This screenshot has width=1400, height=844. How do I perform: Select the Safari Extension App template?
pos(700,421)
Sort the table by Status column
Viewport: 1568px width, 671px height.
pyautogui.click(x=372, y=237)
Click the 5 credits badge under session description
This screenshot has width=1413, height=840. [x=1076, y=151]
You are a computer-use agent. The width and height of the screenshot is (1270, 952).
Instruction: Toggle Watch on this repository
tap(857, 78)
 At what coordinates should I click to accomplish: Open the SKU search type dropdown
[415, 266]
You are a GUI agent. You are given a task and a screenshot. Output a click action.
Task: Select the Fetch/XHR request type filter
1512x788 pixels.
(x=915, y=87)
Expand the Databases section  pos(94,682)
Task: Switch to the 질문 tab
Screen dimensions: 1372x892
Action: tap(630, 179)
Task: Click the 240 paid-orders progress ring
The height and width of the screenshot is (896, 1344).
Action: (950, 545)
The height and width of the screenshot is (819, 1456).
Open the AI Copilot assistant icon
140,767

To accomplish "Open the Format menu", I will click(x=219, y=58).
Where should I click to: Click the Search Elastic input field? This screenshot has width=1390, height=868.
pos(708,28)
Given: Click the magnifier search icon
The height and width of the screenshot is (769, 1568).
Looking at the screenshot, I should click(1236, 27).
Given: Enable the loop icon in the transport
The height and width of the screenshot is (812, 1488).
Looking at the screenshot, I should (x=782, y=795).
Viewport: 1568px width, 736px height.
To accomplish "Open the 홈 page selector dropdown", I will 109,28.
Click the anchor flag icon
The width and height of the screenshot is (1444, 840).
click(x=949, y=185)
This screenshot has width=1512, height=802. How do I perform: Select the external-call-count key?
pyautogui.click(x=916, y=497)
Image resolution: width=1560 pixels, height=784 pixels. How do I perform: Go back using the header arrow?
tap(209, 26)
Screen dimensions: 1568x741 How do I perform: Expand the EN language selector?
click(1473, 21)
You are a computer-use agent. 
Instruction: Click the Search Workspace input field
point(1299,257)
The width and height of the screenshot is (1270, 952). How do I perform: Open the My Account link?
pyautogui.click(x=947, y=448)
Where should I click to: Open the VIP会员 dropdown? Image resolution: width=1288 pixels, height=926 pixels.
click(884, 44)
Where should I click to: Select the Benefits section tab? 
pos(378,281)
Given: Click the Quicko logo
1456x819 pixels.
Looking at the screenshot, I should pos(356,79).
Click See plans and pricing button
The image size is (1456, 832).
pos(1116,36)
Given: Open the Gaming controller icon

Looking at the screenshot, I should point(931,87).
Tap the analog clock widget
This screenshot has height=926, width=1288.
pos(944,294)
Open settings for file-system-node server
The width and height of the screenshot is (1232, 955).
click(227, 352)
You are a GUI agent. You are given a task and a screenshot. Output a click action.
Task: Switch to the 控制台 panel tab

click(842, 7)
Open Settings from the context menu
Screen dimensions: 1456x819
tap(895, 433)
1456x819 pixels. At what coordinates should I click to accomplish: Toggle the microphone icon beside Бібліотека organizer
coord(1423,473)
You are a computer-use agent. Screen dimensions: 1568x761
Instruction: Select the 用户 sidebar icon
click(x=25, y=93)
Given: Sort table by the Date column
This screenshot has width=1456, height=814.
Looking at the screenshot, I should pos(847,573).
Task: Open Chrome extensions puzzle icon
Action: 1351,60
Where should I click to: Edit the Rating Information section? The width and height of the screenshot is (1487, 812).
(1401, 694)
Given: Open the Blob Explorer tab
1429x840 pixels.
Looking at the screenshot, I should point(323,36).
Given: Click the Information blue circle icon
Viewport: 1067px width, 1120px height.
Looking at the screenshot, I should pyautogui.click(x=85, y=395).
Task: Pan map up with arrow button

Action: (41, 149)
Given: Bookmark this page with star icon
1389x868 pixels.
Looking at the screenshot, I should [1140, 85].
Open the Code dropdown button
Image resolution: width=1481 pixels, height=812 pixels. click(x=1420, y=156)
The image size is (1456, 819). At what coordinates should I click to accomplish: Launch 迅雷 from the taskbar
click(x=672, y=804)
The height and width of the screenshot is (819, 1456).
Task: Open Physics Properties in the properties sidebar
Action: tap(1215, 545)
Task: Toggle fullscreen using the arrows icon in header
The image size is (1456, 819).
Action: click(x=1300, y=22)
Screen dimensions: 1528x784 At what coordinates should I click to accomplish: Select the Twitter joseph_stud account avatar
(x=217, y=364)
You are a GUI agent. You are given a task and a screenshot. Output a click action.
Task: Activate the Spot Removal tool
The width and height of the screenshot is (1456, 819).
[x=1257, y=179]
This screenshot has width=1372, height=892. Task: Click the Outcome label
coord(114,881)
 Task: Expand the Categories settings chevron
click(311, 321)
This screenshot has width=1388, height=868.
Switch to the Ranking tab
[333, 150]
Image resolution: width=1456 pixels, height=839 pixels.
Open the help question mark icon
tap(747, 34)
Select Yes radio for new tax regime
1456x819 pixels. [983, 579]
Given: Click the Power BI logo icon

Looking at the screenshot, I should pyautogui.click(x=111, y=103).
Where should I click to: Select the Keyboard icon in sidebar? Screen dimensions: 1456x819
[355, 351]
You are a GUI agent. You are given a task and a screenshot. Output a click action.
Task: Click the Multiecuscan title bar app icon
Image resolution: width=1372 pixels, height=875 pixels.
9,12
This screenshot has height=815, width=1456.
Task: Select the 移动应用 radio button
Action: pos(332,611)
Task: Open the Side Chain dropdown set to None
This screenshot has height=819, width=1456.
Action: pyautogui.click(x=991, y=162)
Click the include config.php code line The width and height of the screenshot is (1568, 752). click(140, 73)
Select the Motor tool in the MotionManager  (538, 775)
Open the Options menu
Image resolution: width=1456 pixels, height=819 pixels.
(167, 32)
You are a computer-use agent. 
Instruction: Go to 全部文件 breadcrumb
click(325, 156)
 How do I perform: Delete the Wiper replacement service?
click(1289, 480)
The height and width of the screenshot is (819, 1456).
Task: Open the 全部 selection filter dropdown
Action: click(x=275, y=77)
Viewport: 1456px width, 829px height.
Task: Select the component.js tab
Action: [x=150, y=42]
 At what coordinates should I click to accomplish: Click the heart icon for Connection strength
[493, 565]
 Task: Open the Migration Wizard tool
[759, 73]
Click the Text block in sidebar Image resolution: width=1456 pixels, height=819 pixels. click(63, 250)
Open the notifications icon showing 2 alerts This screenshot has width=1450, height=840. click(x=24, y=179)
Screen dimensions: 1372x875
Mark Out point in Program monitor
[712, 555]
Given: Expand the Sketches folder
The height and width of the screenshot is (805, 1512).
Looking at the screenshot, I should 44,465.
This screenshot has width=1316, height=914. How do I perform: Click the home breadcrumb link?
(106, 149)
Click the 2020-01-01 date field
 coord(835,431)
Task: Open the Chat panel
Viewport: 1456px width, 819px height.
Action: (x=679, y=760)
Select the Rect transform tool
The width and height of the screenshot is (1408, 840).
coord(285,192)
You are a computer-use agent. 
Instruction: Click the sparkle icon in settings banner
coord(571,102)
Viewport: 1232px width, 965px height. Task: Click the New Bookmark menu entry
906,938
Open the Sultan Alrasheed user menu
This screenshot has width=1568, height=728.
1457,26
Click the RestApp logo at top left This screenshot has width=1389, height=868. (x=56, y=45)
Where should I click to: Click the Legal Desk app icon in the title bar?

+--

:: DIRECTIONS ::
What you return should be exactly the lines above, starting at the one with "The height and width of the screenshot is (812, 1488)." and ending at the one with "Given: Open the Blob Explorer tab", and nothing else.

:: ANSWER BOX ::
The height and width of the screenshot is (812, 1488).
Looking at the screenshot, I should (x=782, y=795).
Viewport: 1568px width, 736px height.
To accomplish "Open the 홈 page selector dropdown", I will 109,28.
Click the anchor flag icon
The width and height of the screenshot is (1444, 840).
click(x=949, y=185)
This screenshot has width=1512, height=802. How do I perform: Select the external-call-count key?
pyautogui.click(x=916, y=497)
Image resolution: width=1560 pixels, height=784 pixels. How do I perform: Go back using the header arrow?
tap(209, 26)
Screen dimensions: 1568x741 How do I perform: Expand the EN language selector?
click(1473, 21)
You are a computer-use agent. 
Instruction: Click the Search Workspace input field
point(1299,257)
The width and height of the screenshot is (1270, 952). How do I perform: Open the My Account link?
pyautogui.click(x=947, y=448)
Where should I click to: Open the VIP会员 dropdown? Image resolution: width=1288 pixels, height=926 pixels.
click(884, 44)
Where should I click to: Select the Benefits section tab? 
pos(378,281)
Given: Click the Quicko logo
1456x819 pixels.
Looking at the screenshot, I should pos(356,79).
Click See plans and pricing button
The image size is (1456, 832).
pos(1116,36)
Given: Open the Gaming controller icon

Looking at the screenshot, I should point(931,87).
Tap the analog clock widget
This screenshot has height=926, width=1288.
pos(944,294)
Open settings for file-system-node server
The width and height of the screenshot is (1232, 955).
click(227, 352)
You are a GUI agent. You are given a task and a screenshot. Output a click action.
Task: Switch to the 控制台 panel tab

click(842, 7)
Open Settings from the context menu
Screen dimensions: 1456x819
tap(895, 433)
1456x819 pixels. At what coordinates should I click to accomplish: Toggle the microphone icon beside Бібліотека organizer
coord(1423,473)
You are a computer-use agent. Screen dimensions: 1568x761
Instruction: Select the 用户 sidebar icon
click(x=25, y=93)
Given: Sort table by the Date column
This screenshot has width=1456, height=814.
Looking at the screenshot, I should pos(847,573).
Task: Open Chrome extensions puzzle icon
Action: 1351,60
Where should I click to: Edit the Rating Information section? The width and height of the screenshot is (1487, 812).
(1401, 694)
Given: Open the Blob Explorer tab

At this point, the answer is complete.